読書は学力アップにつながるのか?国語の成績は?─その意外な結果

読書力・読解力

「本をたくさん読む子は成績が・・・」── 【よくない】というデータを示したのもベネッセ教育研究所でしたが、今回は「では、どのような読書であれば学力向上につながるのか?」ということを、明確に、データで示してくれました。
 
結論を言えば

多くの種類の書籍を読む子ほど学力の伸びが大きい

ということです。
 
具体的には、

書籍の種類を「読み物」「自然・科学」「社会・歴史」「生き方」の4種類に分け、学力テストの結果と照合した。(中略)平均偏差値の上昇幅を見ると、1種類の本を読んだ児童は0.3で、4種類は0.9だった。
── 日経新聞 2019.11.25朝刊より

4種類読んだ子の成績の伸びは、1種類の子と較べて3倍。2種類の子と較べても約2倍です!
 
もともとの調査結果はこちらにかなり具体的に紹介されていますので、興味がある方はぜひ覗いてみてください。

おもしろいのは、どの教科の伸びが大きいかってことなのですが、、、
 
さすがに何種類もの本を読めば国語の成績は伸びるんじゃない? だって、学校や塾の先生は「国語力は最終的に読書にかかっている」って言いますからね!
 
でも、それがそうでもないことが判明しておりまして…
 
なんと、1種類だろうが、4種類だろうが、国語の成績はほとんど変わっていないのです!
 
一番伸びが大きいのは社会
 
ということは・・・?
 
単に、ジャンルが広がって知的好奇心が広がっただけで、読む力にはポジティブな影響を与えていない・・・。
 
これは過去のデータ(ただし電子書籍の読書)でも同じ結果が出ており、かなり信憑性は高そうです。というか、問題が根深そうです…。

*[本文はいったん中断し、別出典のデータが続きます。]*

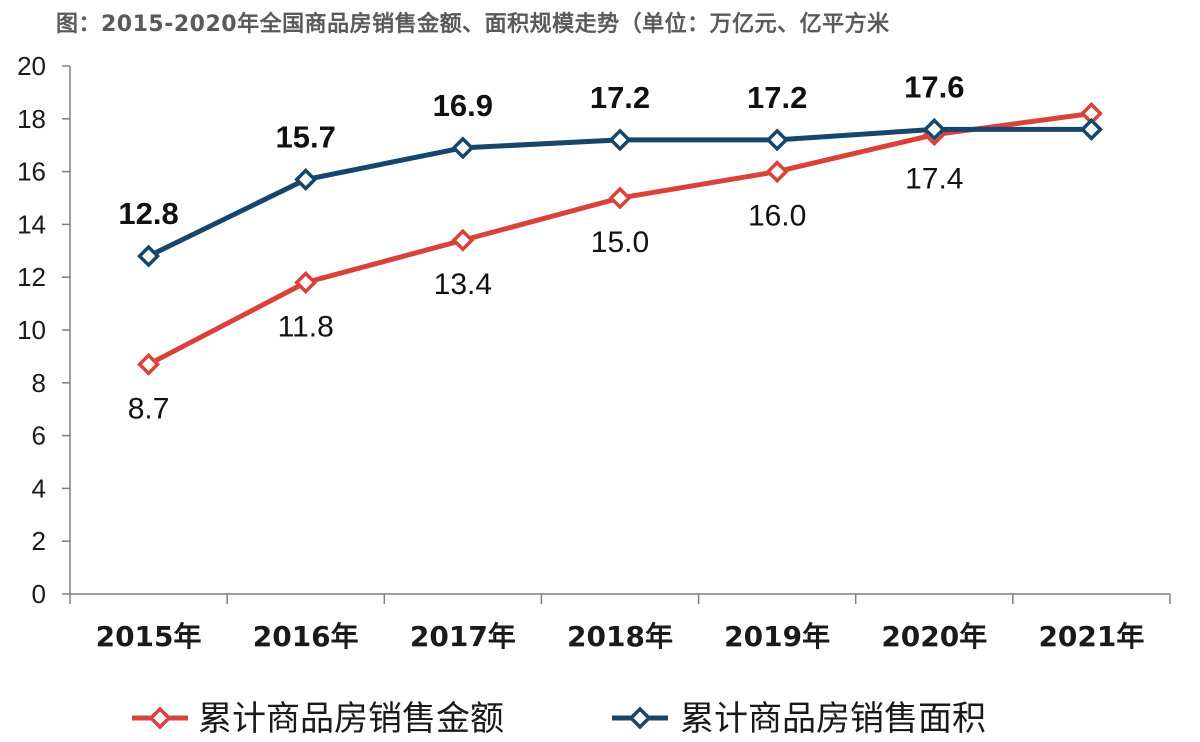 The width and height of the screenshot is (1200, 742). What do you see at coordinates (620, 242) in the screenshot?
I see `data-label: 15.0` at bounding box center [620, 242].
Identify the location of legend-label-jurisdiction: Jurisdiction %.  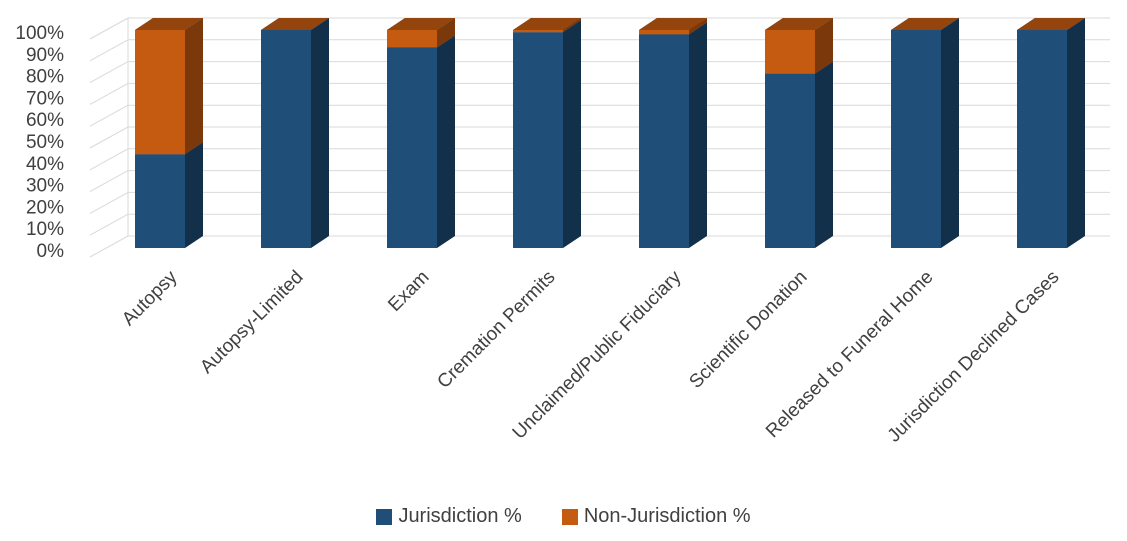
(460, 516).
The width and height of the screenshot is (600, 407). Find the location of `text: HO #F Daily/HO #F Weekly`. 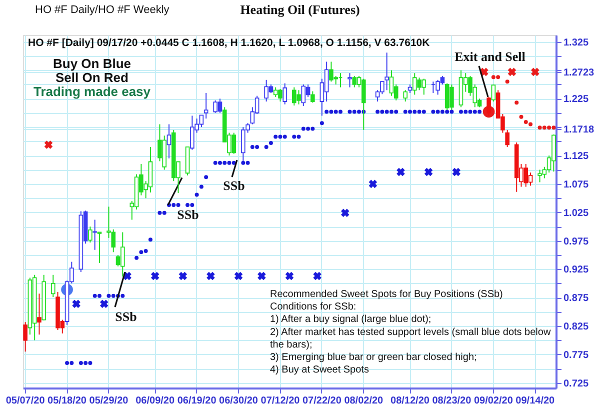

text: HO #F Daily/HO #F Weekly is located at coordinates (102, 10).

読書量は「国語」の学力変化にほとんど影響を与えていませんでした。
── 読書が算数の学力に影響?—読書量と学力の関係を考える(2018.12)

ただ、こちらは社会の成績の伸びは小さなものとなっておりまして、何が要因なのかは判断しかねるところ。
 
過去記事でも書いたことなのですが、今の日本の教育は読書ストラテジー(読書法)の指導がないために、本の読み方が自己流になっていること、あるいはストラテジーの指導がないために自分の読書を意識的にモニタリングする機会が少ないことなどが影響しているのではないかと想像しています。

 
なにしろ、ある種の仮説が示されたというか、1つのデータが示されたに過ぎないにせよ、本は読まないより読んだ方がいいけど、読んだからといって国語力が上がるわけじゃないし、どの教科にどう響くかは読んだもの次第だねっていう、なんともカオス感の漂う事態が見えましたよ、と。
 
読書指導者としては、より国語力・読解力の向上につながる読書ストラテジー、あるいはその指導法を開発せねばならないね、ということが分かったってことで、ますます精進したいと決意を新たにしたところでございます。